Ach ja Ich lese immer mal wieder, dass Menschen stressige Tage so beschreiben: „Boah, bis eins bin ich nicht mal zum Pullern gekommen“ und dann denken wir immer: Normal, ne? Sie kann ihre Tasche nicht abstellen, bevor sie nicht die erste wichtige Entscheidung getroffen hat und wichtig bedeutet bei einer Sonderpädagogin schon mal lebenswegentscheidend. Mal davon ab, dass ich über die Gesichter der meisten Menschen sehr lachen müsste, wenn ab 7:45 zwanzig andere vor ihnen stehen, die lautstark durcheinander alle jetzt! sofort! was ganz wichtiges! einfordern – bevor man die Kaffeemaschine auch nur aus der Ferne gesehen hat.
Aber ich gerate etwas in Unmut und ich weiß, Sie hier sind nicht so. Aber gelegentlich habe ich das Gefühl, dass man mal mehr klar machen sollte, wie ein Lehrerinnenalltag wirklich ist.

6 Kommentare

  1. Ich glaub, ich schrieb es schon mal, aber Sie sind ein feiner Mensch. Der Lehrerjob, das ist den meisten leider nicht klar. Vermutlich weil sie als Schueler davon nichts mitbekommen haben?
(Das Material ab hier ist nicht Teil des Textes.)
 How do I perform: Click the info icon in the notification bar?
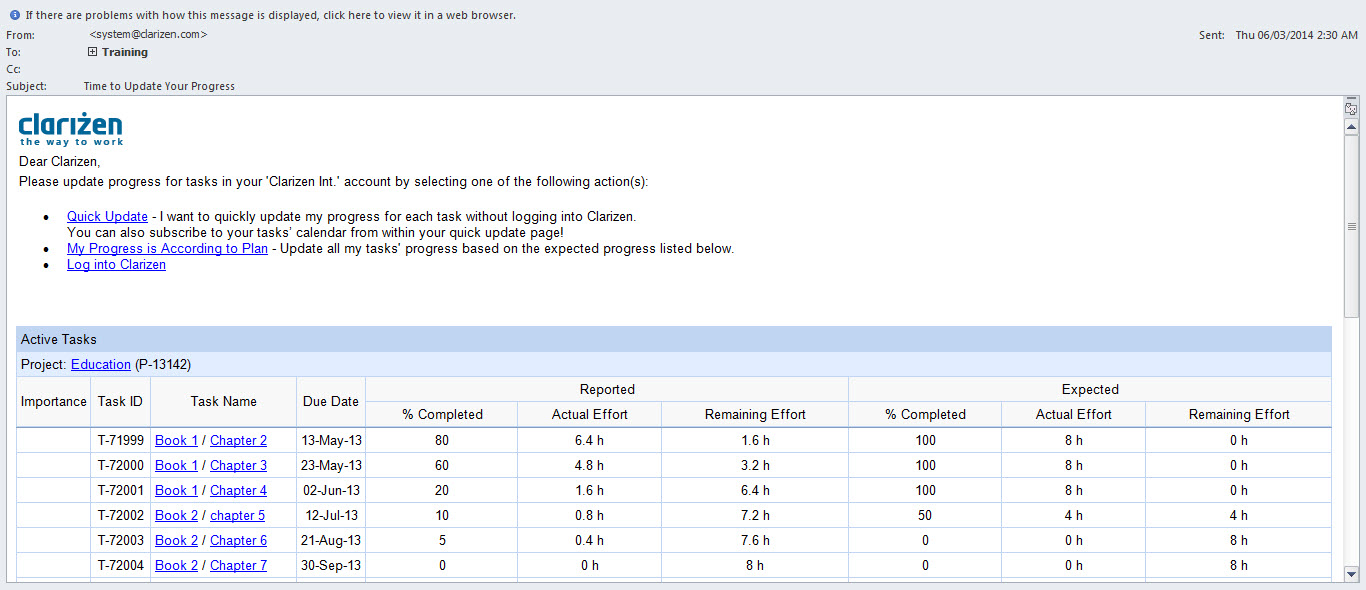click(x=15, y=15)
    1. das ist so ein nettes Kompliment, ich danke sehr!

      Ich glaube, die meisten denken halt an ihre eigene Schulzeit und da erlebte man eben nur die Lehrerin vor der Klasse. Wie viel damals schon daneben noich zu tun war und wie viel sich Schule auch noch geändert hat – das wird übersehen. Fürchte ich.
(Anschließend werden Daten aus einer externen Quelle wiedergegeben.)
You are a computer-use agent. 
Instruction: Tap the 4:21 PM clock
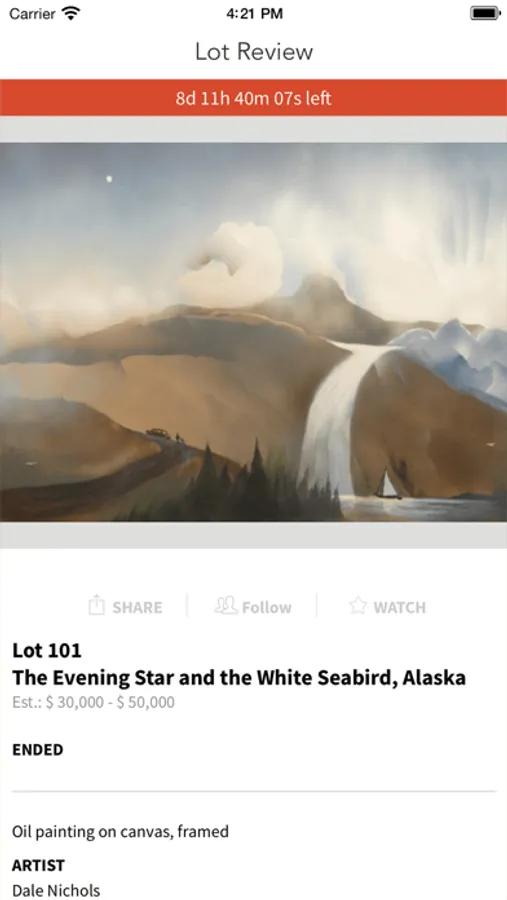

  2. Hach, den Polestar hab ich neulich auch mal gesehen, das ist schon chic. Ich bin ja auf die Berichte gespannt.

  3. Gleichzeitig die massiven Nachwuchssorgen im Lehrerberuf, weil die in Frage kommenden jungen Leute (u.a. auf der Suche nach einem wirklich sinnvollen und gesellschaftlich relevanten Gelderwerb) auf Nachfrage „sich das echt nicht antun“ wollen – wie kommt’s?